Niveau mangas sortis après Dragon Ball et qui ne font pas directement référence à cette œuvre, Toriyama publié plusieurs histoires courtes, les plus célèbres étant : Go! Go! Ackman, Cowa, Kajika et Sand Land. Il collabora aussi avec Eiichirō Oda pour produire Cross Epoch, un manga de Noël où les héros de Dragon Ball et One Piece essaient de comprendre pourquoi Mr. Satan est devenu subitement roi d'un pays. Il devint aussi brièvement scénariste lors d'une collaboration avec Masakazu Katsura, qui donnera naissance à Sachie-chan Guu! et Jiya, deux one shots. Il faut d'ailleurs que si Jaco le Patrouilleur est une préquelle à Dragon Ball, il fait aussi beaucoup de références à ces deux mangas.
Un style et un caractère atypique
Akira Toriyama a un style graphique très vite reconnaissable. Déjà il fut l'un des premiers mangakas à utiliser l'alphabet romain pour des onomatopées à la place des katakanas traditionnels, ce qui est la raison pour laquelle il fut repéré par Torishima. Son style de dessin est grandement inspiré de celui d' Osamu Tezuka auteur d'AstroBoy, et mangaka le plus influent de la génération précédente. Ce qui marque le plus dans le style de Toriyama, c'est sa simplicité. Il n'a jamais caché qu'il n'aimait pas faire des dessins trop compliqués, et s'est ingénié à trouver des moyens de se simplifier le travail. Des cheveux noirs trop longs à encrer ? Hop, super sayan avec des cheveux jaunes que l'on a pas besoin de colorier*. Faire des décors et des arrières plans est fastidieux ? Les personnages n'ont qu'à les détruire, ça fera moins de choses à dessiner.

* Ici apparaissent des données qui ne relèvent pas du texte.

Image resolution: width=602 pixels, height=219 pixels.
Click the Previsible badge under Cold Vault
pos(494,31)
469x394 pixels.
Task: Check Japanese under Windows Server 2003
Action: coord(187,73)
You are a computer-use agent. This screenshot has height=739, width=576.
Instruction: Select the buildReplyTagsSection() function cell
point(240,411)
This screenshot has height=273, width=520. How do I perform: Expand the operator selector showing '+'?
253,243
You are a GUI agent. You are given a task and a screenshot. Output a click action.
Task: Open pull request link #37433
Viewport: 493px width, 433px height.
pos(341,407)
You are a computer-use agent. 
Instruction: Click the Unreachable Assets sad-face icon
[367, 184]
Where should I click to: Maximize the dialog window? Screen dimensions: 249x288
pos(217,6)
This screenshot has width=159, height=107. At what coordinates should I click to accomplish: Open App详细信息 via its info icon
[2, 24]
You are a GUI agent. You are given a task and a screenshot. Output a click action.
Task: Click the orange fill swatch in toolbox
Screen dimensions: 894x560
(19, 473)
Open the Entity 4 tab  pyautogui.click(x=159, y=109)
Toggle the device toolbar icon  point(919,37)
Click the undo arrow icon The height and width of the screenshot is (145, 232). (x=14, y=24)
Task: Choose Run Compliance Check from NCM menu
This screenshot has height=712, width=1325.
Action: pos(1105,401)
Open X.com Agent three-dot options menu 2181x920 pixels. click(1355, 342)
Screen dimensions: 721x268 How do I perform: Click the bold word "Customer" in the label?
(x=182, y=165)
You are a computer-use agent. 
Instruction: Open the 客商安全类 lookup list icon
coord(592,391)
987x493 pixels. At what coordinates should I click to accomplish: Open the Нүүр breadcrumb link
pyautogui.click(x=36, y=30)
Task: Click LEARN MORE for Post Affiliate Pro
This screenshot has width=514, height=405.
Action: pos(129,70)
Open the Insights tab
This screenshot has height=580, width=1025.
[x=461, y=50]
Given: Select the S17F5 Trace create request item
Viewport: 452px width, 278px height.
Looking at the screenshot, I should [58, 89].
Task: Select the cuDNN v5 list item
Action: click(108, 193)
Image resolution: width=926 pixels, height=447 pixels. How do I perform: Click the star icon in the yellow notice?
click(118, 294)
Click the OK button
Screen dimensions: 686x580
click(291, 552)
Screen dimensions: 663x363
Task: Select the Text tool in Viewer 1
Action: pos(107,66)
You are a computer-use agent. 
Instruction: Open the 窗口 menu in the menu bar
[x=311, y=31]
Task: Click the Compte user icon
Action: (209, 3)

Cependant même si Toriyama se simplifie grandement la vie, les dessins sont toujours d'une qualité irréprochable, faisant que la plupart des lecteurs ne remarquent même pas à quel point l'auteur essaie de simplifier son travail.
*Pour éviter toute mauvaise interprétation : non le super sayan n'a pas été imaginé pour simplifier le travail d'Akira Toriyama, mais le design final de la transformation a été choisi pour cette raison.
L'autre point commun de toutes les œuvres d'Akira Toriyama est un humour particulier, mélangeant jeux de mots (ex: la famille de méchant de la saga Buu : Bibidi, Babidi, Buu !) , blagues scatophiles et sous-entendus sexuels. Le papa d'Arale et Goku avait un caractère assez proche de ceux de ces personnages, ne dessinant que ce qui lui plaisait. Selon Torishima, ni les éditeurs, ni les lecteurs ne pouvaient pousser Toriyama à dessiner quelque chose qu'il ne trouvait pas intéressant. Il était également un amoureux de la mécanique en générale, appréciant énormément dessiner toutes sortes d'engins dans ses mangas, ainsi que des animaux en général. On retrouve d'ailleurs beaucoup d'animaux anthropomorphes dans ses œuvres, et certains personnages importants ont été inspirés par ses propres animaux domestiques (Karin et Beerus pour les plus connus).
Malgré son succès, Toriyama ne cherchait pas à se retrouver sous le feu des projecteurs, et a toujours tout fait pour éviter les cérémonies officielles qu'il apprécie assez peu. Il était notamment absent lors de la remise de son titre de Chevalier de l'Ordre des Arts et des Lettres en France, et ne se déplaçait aux événements que lorsqu'il n'avait vraiment pas le choix. Au final, Toriyama est mort comme il a vécu : simplement, et c'est peut être bien ce qu'on pouvait lui souhaiter de mieux (même si on aurait préféré qu'il vive encore de longues années en pleine santé).